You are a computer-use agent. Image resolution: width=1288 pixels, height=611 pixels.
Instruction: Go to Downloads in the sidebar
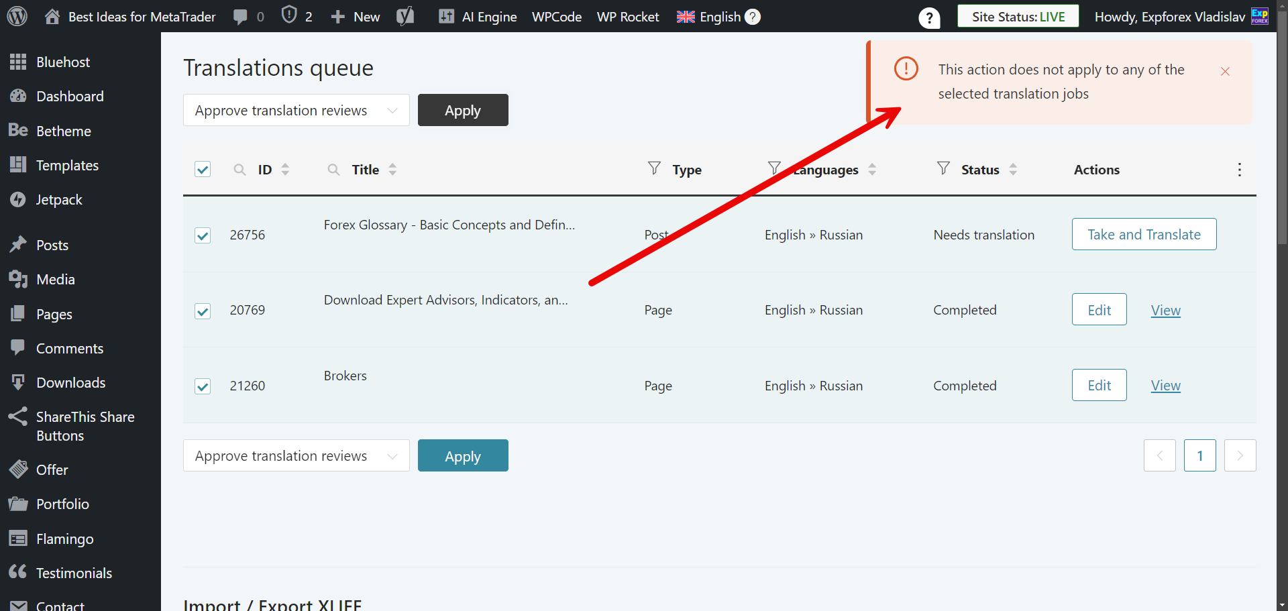click(70, 383)
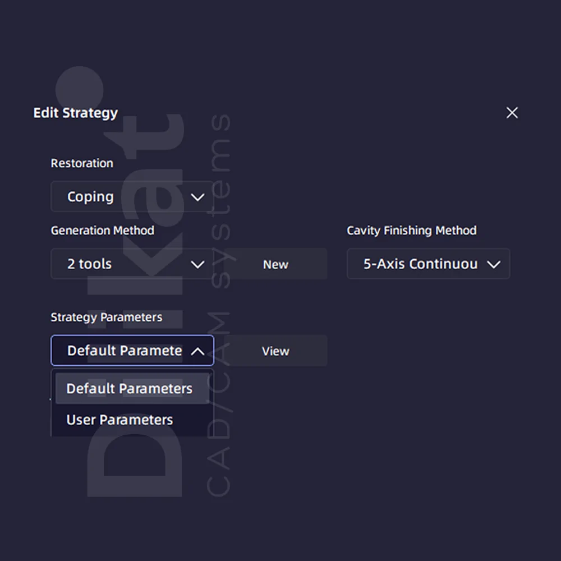Choose Default Parameters from the open list

(x=132, y=389)
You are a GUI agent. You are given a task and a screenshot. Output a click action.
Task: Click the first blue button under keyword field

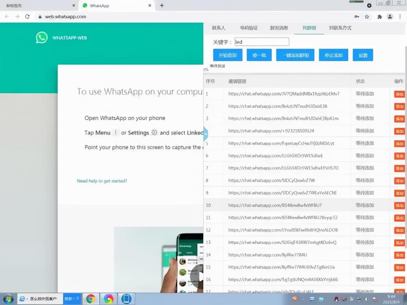pos(228,55)
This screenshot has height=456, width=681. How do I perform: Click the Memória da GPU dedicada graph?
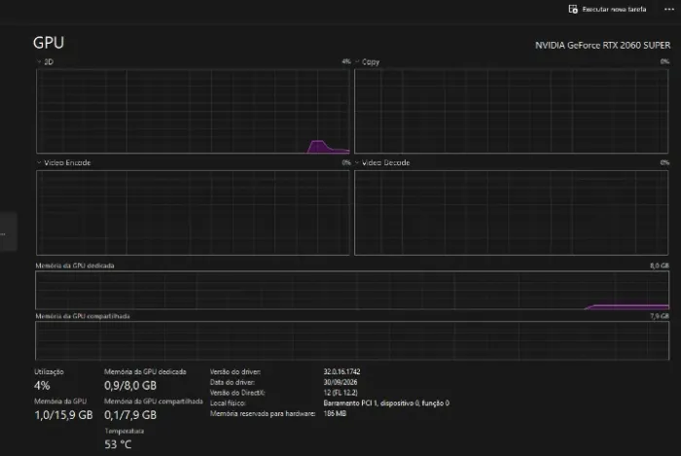[x=352, y=291]
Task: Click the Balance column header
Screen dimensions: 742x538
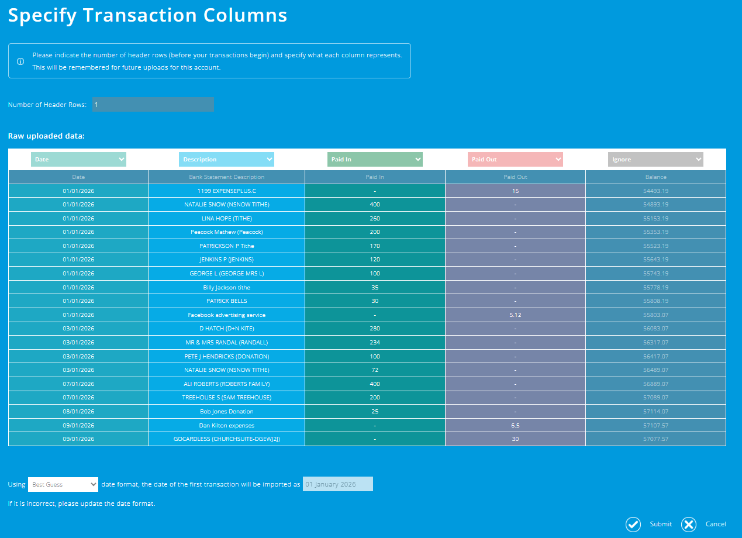Action: (x=655, y=177)
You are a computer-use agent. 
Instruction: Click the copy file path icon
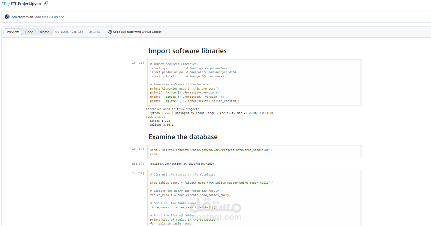point(46,3)
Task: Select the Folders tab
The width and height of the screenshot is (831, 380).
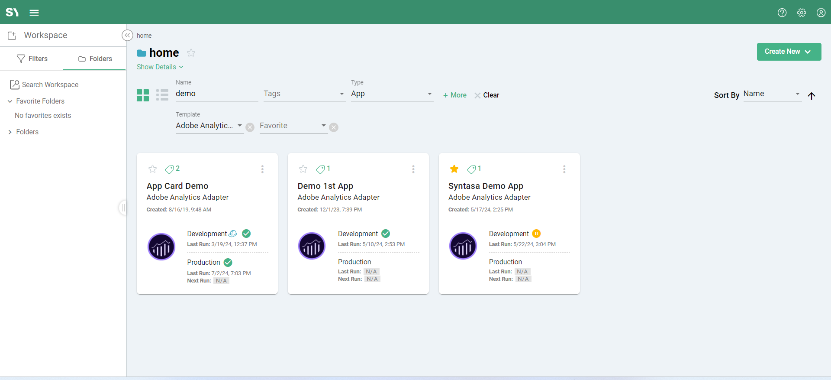Action: coord(95,58)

• **Work instructions**
Reproduce each line of the records exactly, omitting any picture.

• **Answer section**
You are a computer-use agent. Image resolution: width=1288 pixels, height=611 pixels.
Instruction: Go to Downloads in the sidebar
click(70, 383)
Choose Default Parameters from the open list

(x=132, y=389)
You are a GUI agent. You are given a task and a screenshot. Output a click action.
Task: Click the first blue button under keyword field

pos(228,55)
This screenshot has height=456, width=681. How do I perform: Click the Memória da GPU dedicada graph?
[x=352, y=291]
Task: Click the Balance column header
Screen dimensions: 742x538
Action: (x=655, y=177)
You are a computer-use agent. 
Instruction: Click the copy file path icon
point(46,3)
Task: Select the Folders tab
The width and height of the screenshot is (831, 380).
Action: coord(95,58)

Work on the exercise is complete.